The U.S. central bank cut interest rates Wednesday for the first time since the 2008 financial recession in a bid to preserve the country’s economic expansion amid global uncertainties and a possible impending slowdown.
The Federal Reserve lowered its benchmark rate by 25 basis points to a range of 2%-2.25% percent.
“In light of the implications of global developments for the economic outlook as well as muted inflation pressures, the committee decided to lower the target range for the federal funds rate,” the Federal Open Market Committee (FOMC) said in a statement.
The FOMC said it seeks to foster maximum employment and price stability.
It said the move supports its view that sustained expansion of economic activity, strong labor market conditions and inflation near its symmetric 2% objective were the most likely outcomes, "but uncertainties about this outlook remain".

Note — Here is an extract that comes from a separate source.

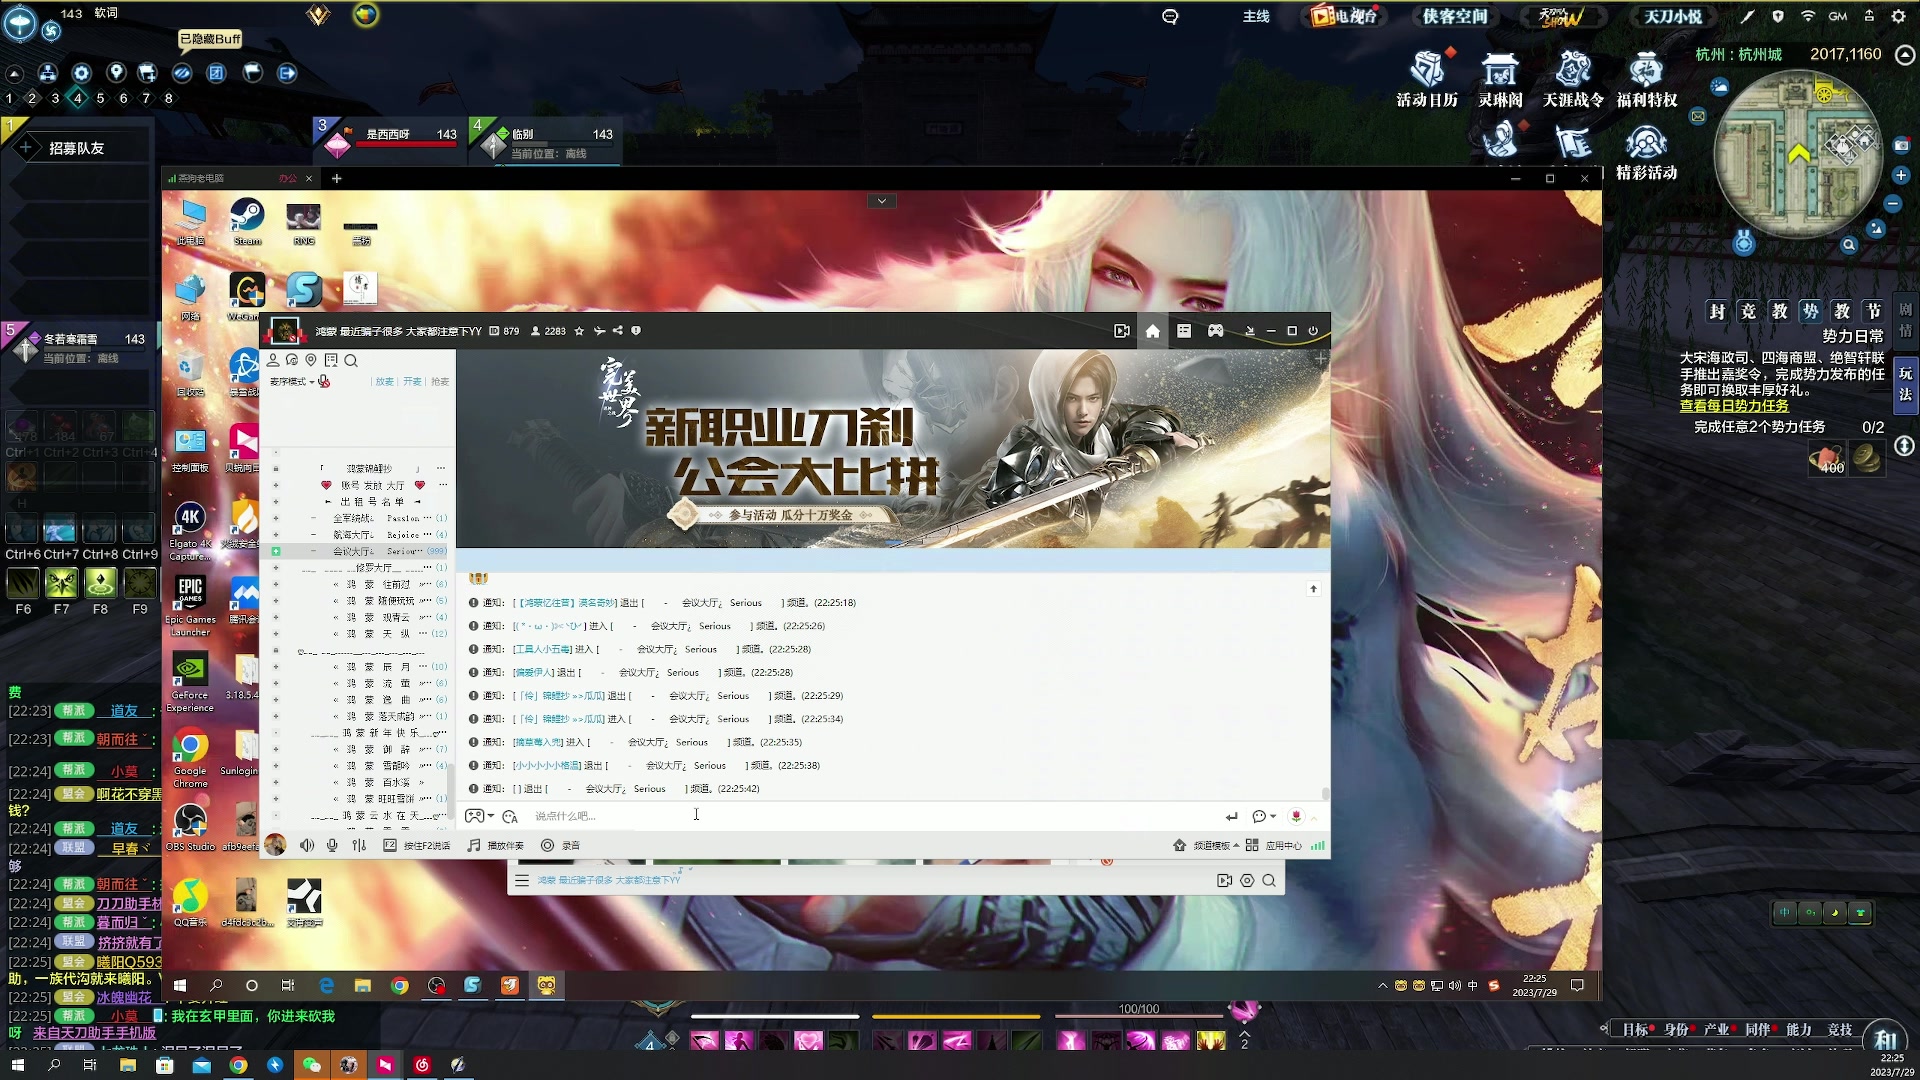Click the 查看每日势力任务 link
The width and height of the screenshot is (1920, 1080).
point(1734,406)
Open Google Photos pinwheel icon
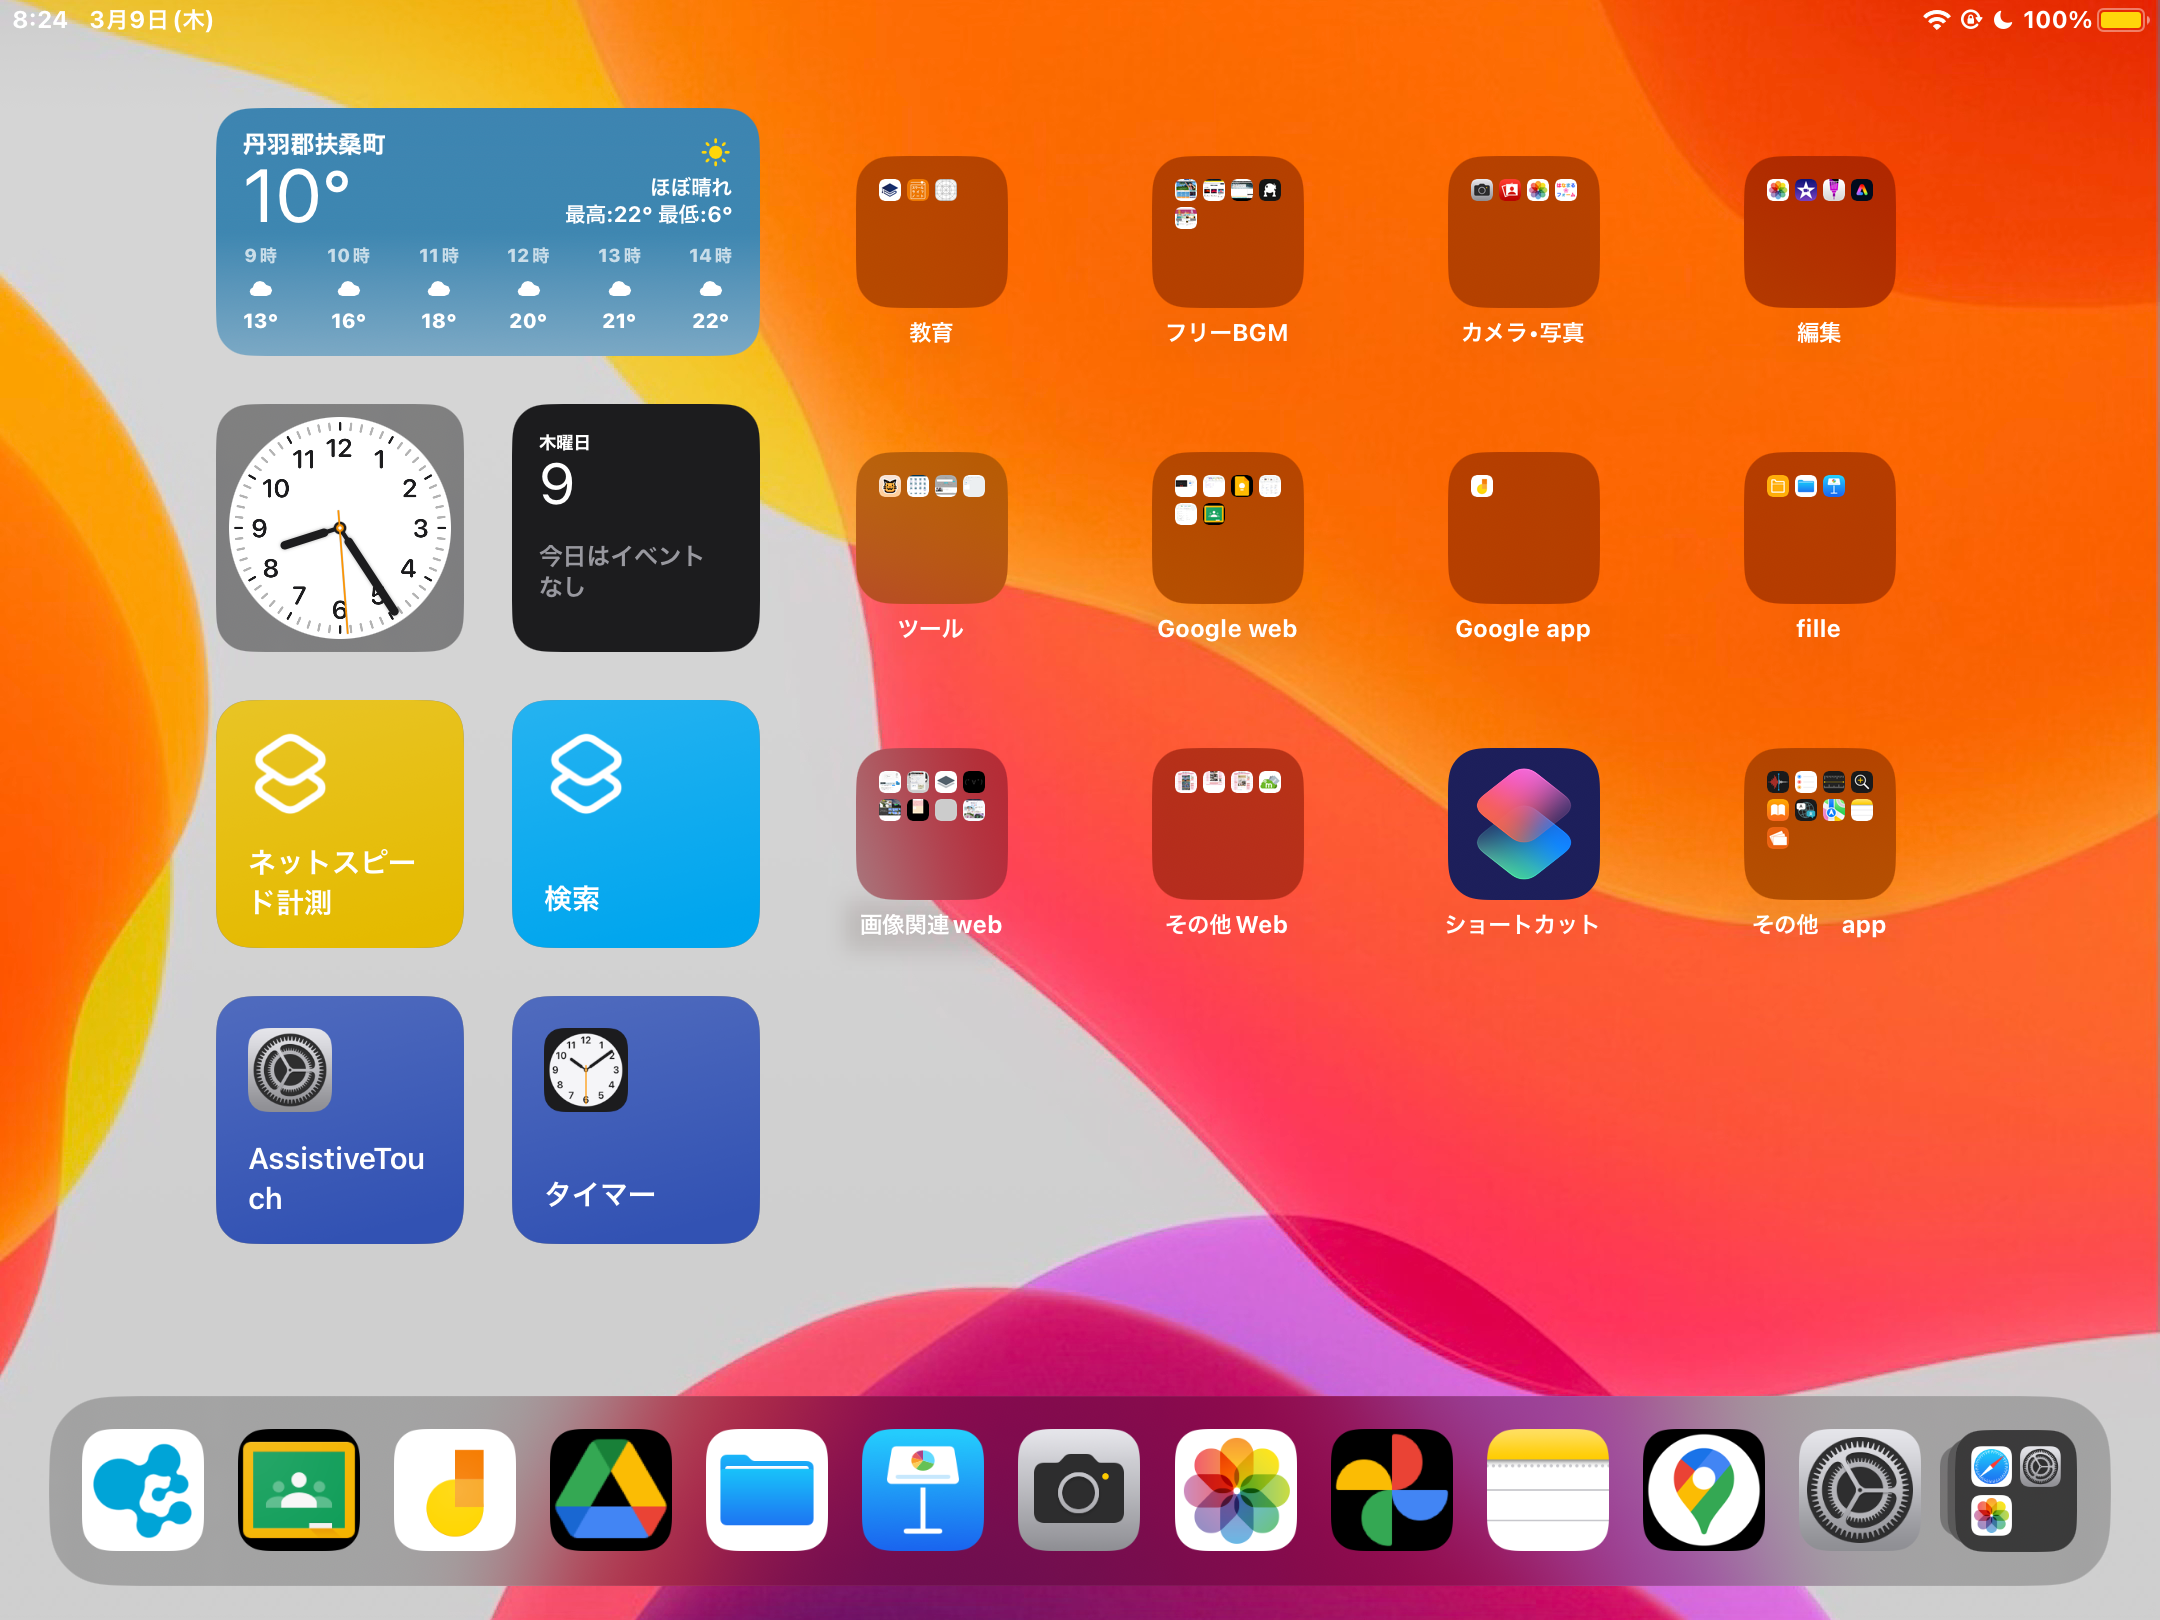The height and width of the screenshot is (1620, 2160). click(x=1391, y=1490)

The committee said overall inflation and inflation for items other than food and energy were running below 2% on a 12-month basis, and "market-based measures of inflation compensation remain low; survey-based measures of longer-term inflation expectations are little changed".
It said it would continue to monitor the implications of incoming information for the economic outlook and act as appropriate to sustain the expansion.
Only Esther George, president of the Federal Reserve Bank of Kansas City, and Eric Rosengren, president of the Federal Reserve Bank of Boston, voted against the decision.